By exposing the necessary plant parts to the light energy source, we will have helped energy creation, fueling flower production. Once the plant enters flowering mode, some of the leaves may begin to turn yellow as energy is diverted away from the leaves function as a source of water.
Check the Nutrients, pH
Nutrients are vital to the grow, from start to finish. If you have a hydroponic system such as deep water culture or aeroponics, changing the water and adjusting the nutrients can be done with precision, not that in the soil it is all that difficult either. If the pH is off, nutrients provided in solution or in the soil will not be available to the root system, which can be detrimental if you planned to achieve the biggest indoor grow yield.

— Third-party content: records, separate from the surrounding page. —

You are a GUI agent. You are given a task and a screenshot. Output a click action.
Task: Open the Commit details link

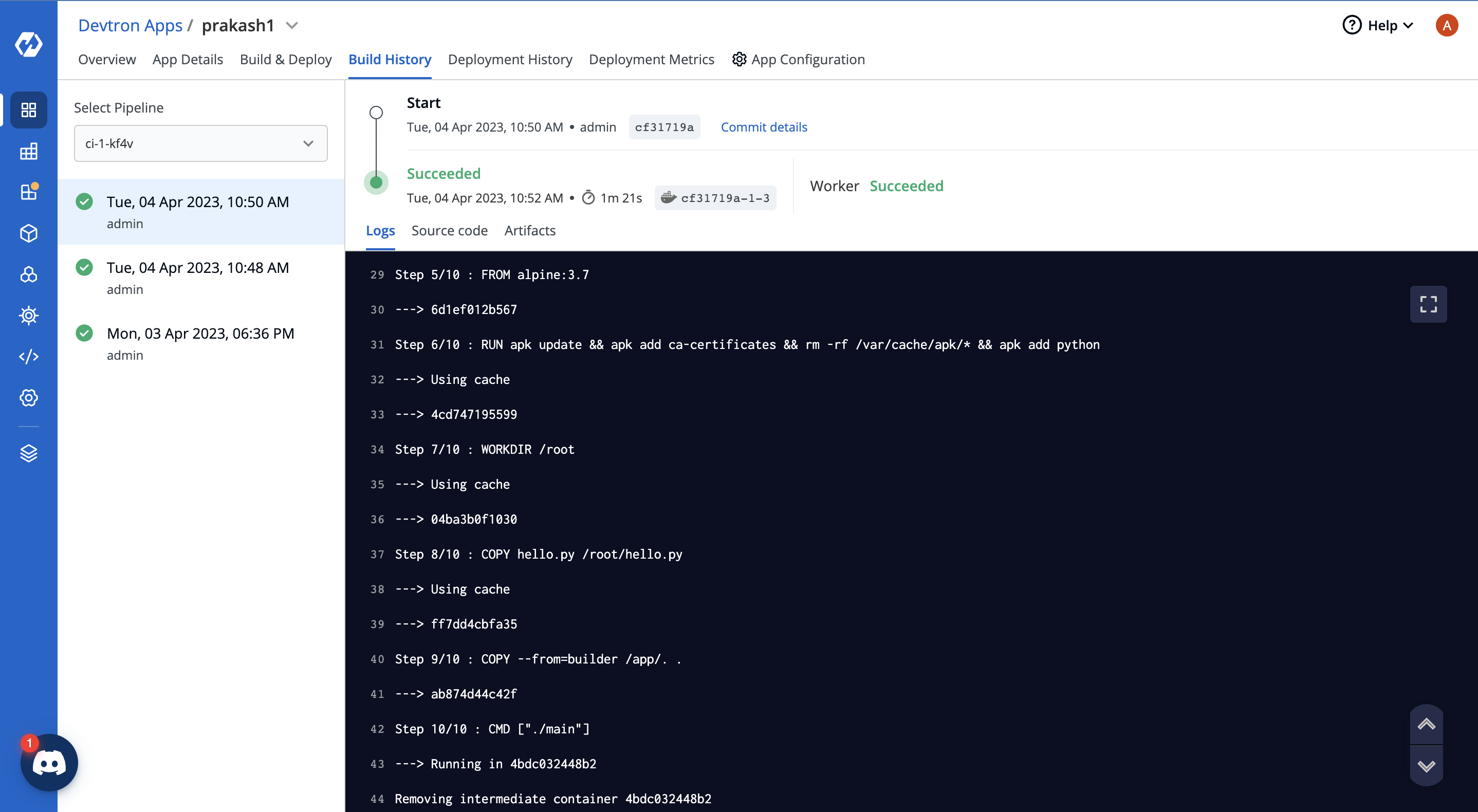click(x=764, y=127)
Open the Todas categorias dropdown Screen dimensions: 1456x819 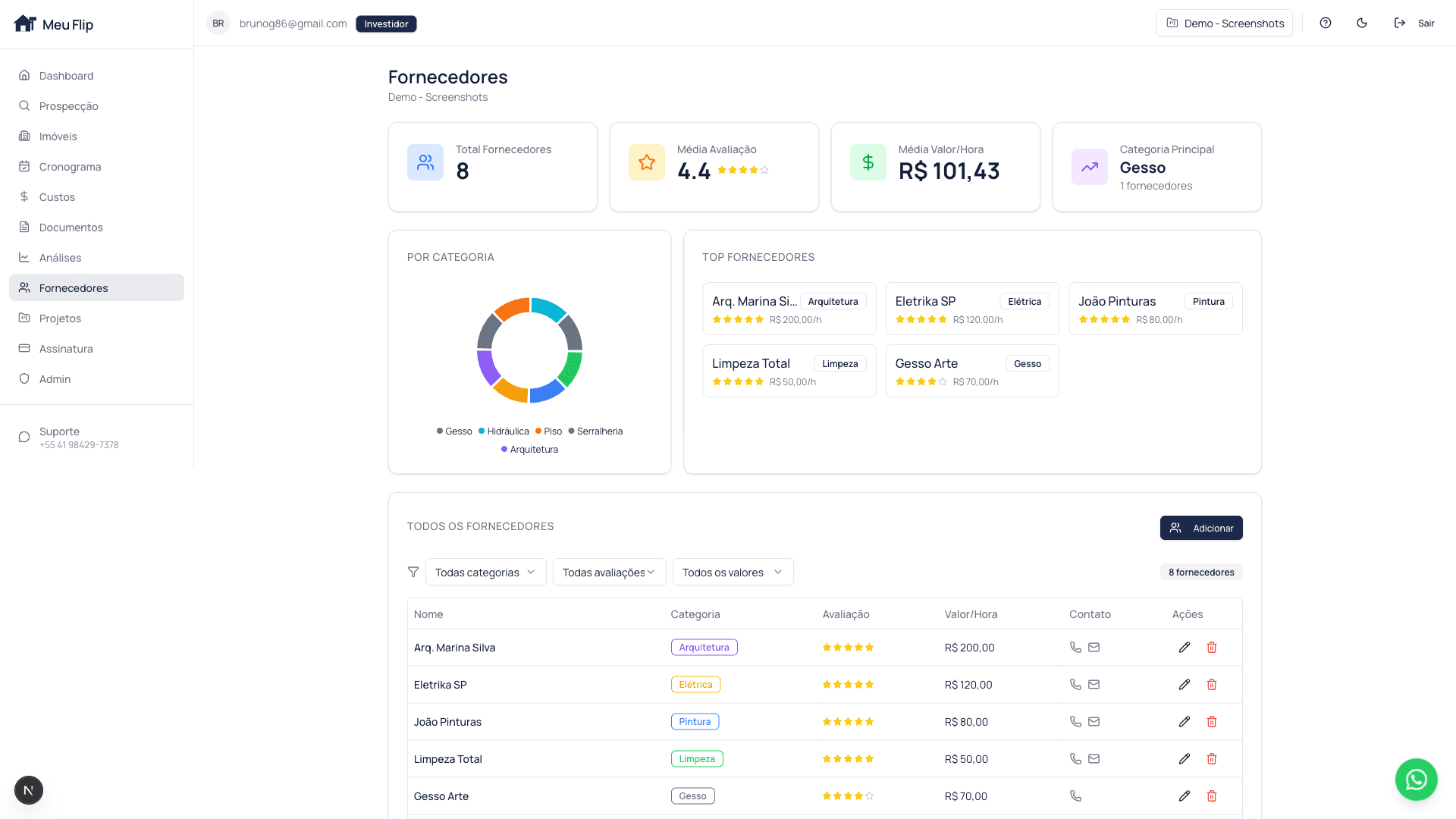pos(485,573)
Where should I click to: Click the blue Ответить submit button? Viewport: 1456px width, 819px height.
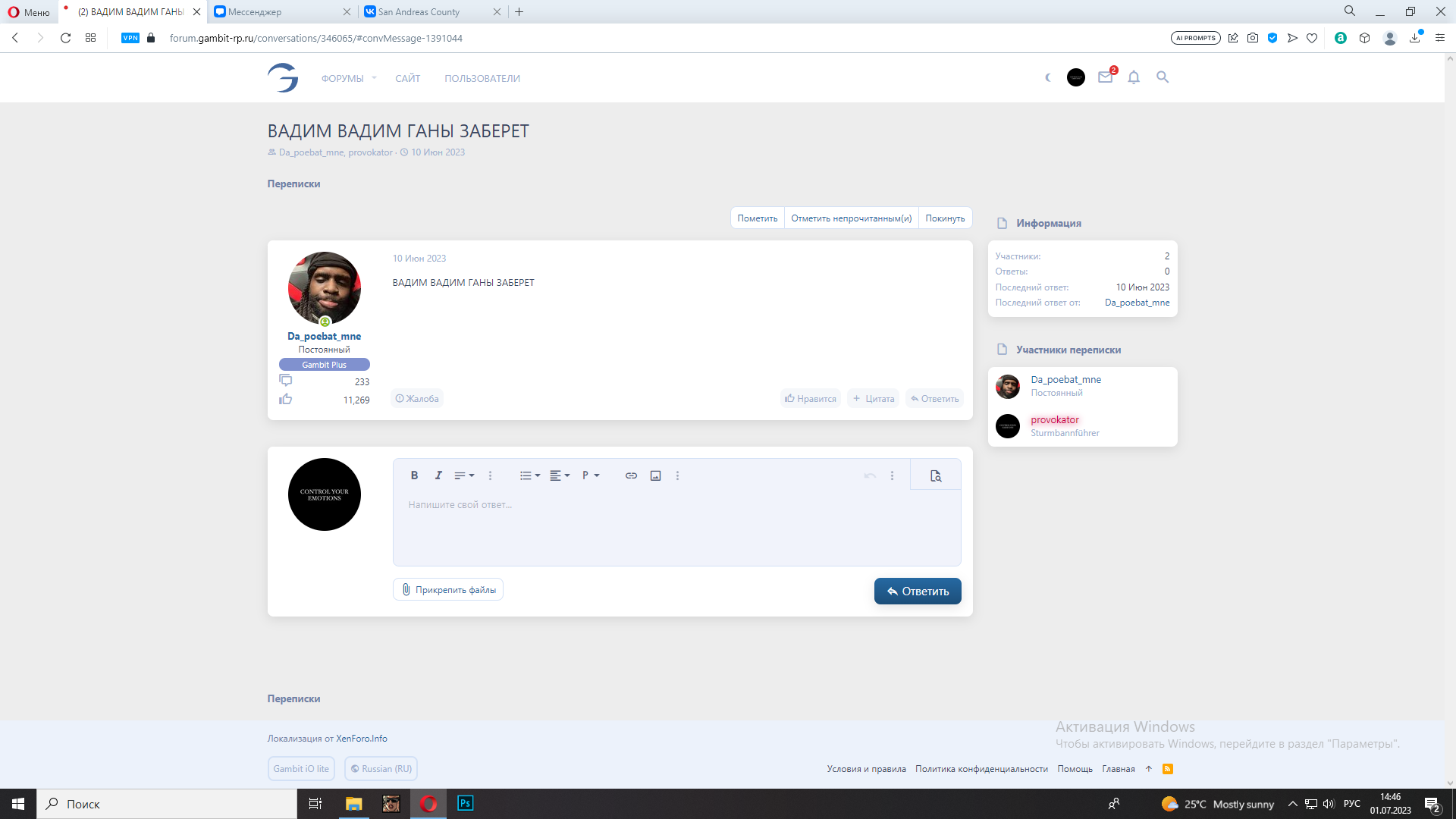pyautogui.click(x=918, y=592)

How can bud production be accomplished well if the nutrients can’t be converted to plant growth vitamins? For more information on nutrients, I find this guide helpful. For more on the pH and how to manipulate it, check this out.
Co2 Generator and Fans
The final place to concern oneself when seeking how the biggest indoor yields can be achieved lay in the air and its movement within the grow space. As we know, Co2 is absorbed by the cannabis plant and converted to energy via photosynthesis.
In an easy-to-imagine scenario, adding more Co2 could, potentially, increase the production of energy, which could be spent on plant processes, such as flower production — including all that sweet cannabinoid dense, terpene affluent marijuana nectar infused in the frosty tips of the resin pores and throughout the buds themselves.
In regards to the importance of fans: think about it, plants didn’t evolve in your closet. Many of the stabilizing functions of a plant root system are dependent upon certain environmental concessions, such as wind.
If you can build a sturdy, healthy root system throughout the vegetative stage, by the time the flowering stage comes about, the root system is nothing but an energy highway, converting a bunch of organic matter into a chemical that gets us high (and helps a lot too!), increasing the potency, density, and overall bodaciousness of the cherished buds o’ cannabis.